There is an audience recording Kirwan performing this number from that show and it is remarkable how he has grown in confidence in the six to eight weeks since the recording of the acetate.

Fleetwood Mac

Danny Kirwan: vocal & guitar /

Peter Green: guitar /

John McVie: bass / Mick Fleetwood: drums

Recorded: Hyde Park, London – August 24, 1968

Available on: bootleg

Fleetwood Mac – Something Inside of Me (D. Kirwan) (6:03)

The audio quality is very rough, but having a second guitarist heightens the emotions considerably.  Fleetwood can just be barely be heard, the defining sound being his cymbals and kick drum, and McVie cannot be heard at all.

The first surprise here is the addition of another verse:

“When somebody leaves you

There’s one thing they shouldn’t do (2x)

Make a fool of somebody

That fool was me and that girl was you”

The slow accretion of accusations begins to accelerate with next verse, bringing with it a sudden crescendo that Kirwan and the band have some difficulty navigating. Green’s playing becomes more insistent to keep the song on track and Kirwan must stretch his vocal to fit the new meter. Kirwan plays an extra bar and the number settles back down in its groove, though the concluding couplet is not the most easy-flowing.

This is followed by another verse and chorus; a softly played bar then bridges the chorus and the break. Kirwan begins by repeating the main melody, steadily picking out single notes; a series of pinpricks mimicking his suffering before giving way to cascades of more powerfully played clusters, with the band too increasing the force of their playing as Kirwan drains the wound.
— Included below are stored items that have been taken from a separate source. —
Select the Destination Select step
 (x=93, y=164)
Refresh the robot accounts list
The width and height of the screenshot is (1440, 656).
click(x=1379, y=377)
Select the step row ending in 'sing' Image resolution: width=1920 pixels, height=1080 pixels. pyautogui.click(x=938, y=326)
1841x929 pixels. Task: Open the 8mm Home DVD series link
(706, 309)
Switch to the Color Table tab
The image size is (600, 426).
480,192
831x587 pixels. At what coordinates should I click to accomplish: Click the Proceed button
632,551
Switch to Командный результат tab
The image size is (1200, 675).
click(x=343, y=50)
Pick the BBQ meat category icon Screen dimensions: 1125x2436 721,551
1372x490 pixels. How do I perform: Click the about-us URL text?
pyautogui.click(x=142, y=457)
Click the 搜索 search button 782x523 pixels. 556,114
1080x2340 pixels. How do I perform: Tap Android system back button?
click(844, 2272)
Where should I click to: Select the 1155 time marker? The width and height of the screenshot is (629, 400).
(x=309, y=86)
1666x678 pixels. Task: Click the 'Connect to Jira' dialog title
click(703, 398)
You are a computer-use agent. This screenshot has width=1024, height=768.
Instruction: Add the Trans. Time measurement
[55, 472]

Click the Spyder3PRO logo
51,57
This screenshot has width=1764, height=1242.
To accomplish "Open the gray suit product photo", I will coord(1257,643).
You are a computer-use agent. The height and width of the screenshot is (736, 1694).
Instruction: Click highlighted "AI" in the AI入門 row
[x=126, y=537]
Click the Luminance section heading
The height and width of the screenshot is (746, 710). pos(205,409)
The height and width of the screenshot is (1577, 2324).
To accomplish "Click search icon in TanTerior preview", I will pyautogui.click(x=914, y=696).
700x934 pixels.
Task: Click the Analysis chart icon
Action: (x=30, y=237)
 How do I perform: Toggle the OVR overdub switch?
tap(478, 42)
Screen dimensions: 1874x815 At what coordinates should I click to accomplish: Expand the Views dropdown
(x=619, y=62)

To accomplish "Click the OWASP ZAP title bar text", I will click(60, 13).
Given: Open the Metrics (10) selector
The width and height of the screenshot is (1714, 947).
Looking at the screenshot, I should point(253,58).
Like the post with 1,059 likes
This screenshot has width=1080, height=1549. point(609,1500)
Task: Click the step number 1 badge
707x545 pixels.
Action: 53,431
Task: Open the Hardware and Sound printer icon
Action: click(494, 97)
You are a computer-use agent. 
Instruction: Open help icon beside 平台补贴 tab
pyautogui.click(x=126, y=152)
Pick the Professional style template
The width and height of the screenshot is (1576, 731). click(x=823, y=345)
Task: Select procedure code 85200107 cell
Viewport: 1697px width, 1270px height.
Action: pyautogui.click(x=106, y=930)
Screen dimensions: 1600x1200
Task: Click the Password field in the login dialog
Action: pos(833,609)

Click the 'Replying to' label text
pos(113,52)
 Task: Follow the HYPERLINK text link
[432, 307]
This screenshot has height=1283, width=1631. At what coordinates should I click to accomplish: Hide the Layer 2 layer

At two minutes in length, this will be one of the longest breaks Kirwan ever took on the number. 

He wraps up the number with a reprise of the third verse and the chorus, the band now effortlessly scaling the emotional height required and bringing the number to a strong finish.

How to account for the extra verse and the extended solo?  Was this how they had rehearsed the number, or was Kirwan swept up in the moment, playing before more people, with a professional band in front of more people than he’d play before in the past year combined?

We’ll never know.

Kirwan understandably felt that this was one of his strongest songs, and during his first few years as a member of Fleetwood Mac, it was one of his signature tunes, becoming a set standard until December of 1969. 

Less than two months after the Hyde Park performance, on October 06, 1968, Kirwan would record the song, along with three others, at his first studio session as a member of Fleetwood Mac.

The number first saw release on the U.S. only compilation English Rose(Epic 1969) in January of 1969; (Edit: the Epic LP was also released in Canada, Japan, South Africa and New Zealand – thanks to Tony Smith) the Master and two alternate takes of the song were eventually released on the box set The Complete Blue Horizon Sessions 1967 – 1969” (Blue Horizon 1999).

Kirwan did not include the extra verse in any of the three takes recorded that day.

And yet, there are two audience recordings captured during the band’s November 1968 tour of Sweden where he again includes the extra verse.

There are another ten live performances of the song in circulation, dating from January to December of 1969 in circulation, but none contain the extra verse.

Danny Kirwan will most likely always remain an enigma as an artist; there are no interviews, or profiles, that I am aware of that would provide any insight into his creative process.

An intensely private man, he seems to have been a mystery even to those with whom he worked.

For those who’ve found comfort and joy in the music that is his legacy, we can only hope that additional recordings will someday surface, more pieces of the jigsaw puzzle his fans are attempting to assemble. 

*At the back of the 148-page booklet included with the four CDs is a section titled “Tracks Listed With Song Composer Credits And Performers”; shockingly and very disappointing considering the care taken with every other aspect of the set, the composer credit for ‘Something Inside of Me’ is given to Marshall Sehorn and Elmore James.  Yes, James wrote and performed a song with the same title, but Kirwan’s is wholly original, not an adaptation or variation on the theme and owes nothing to James’ song.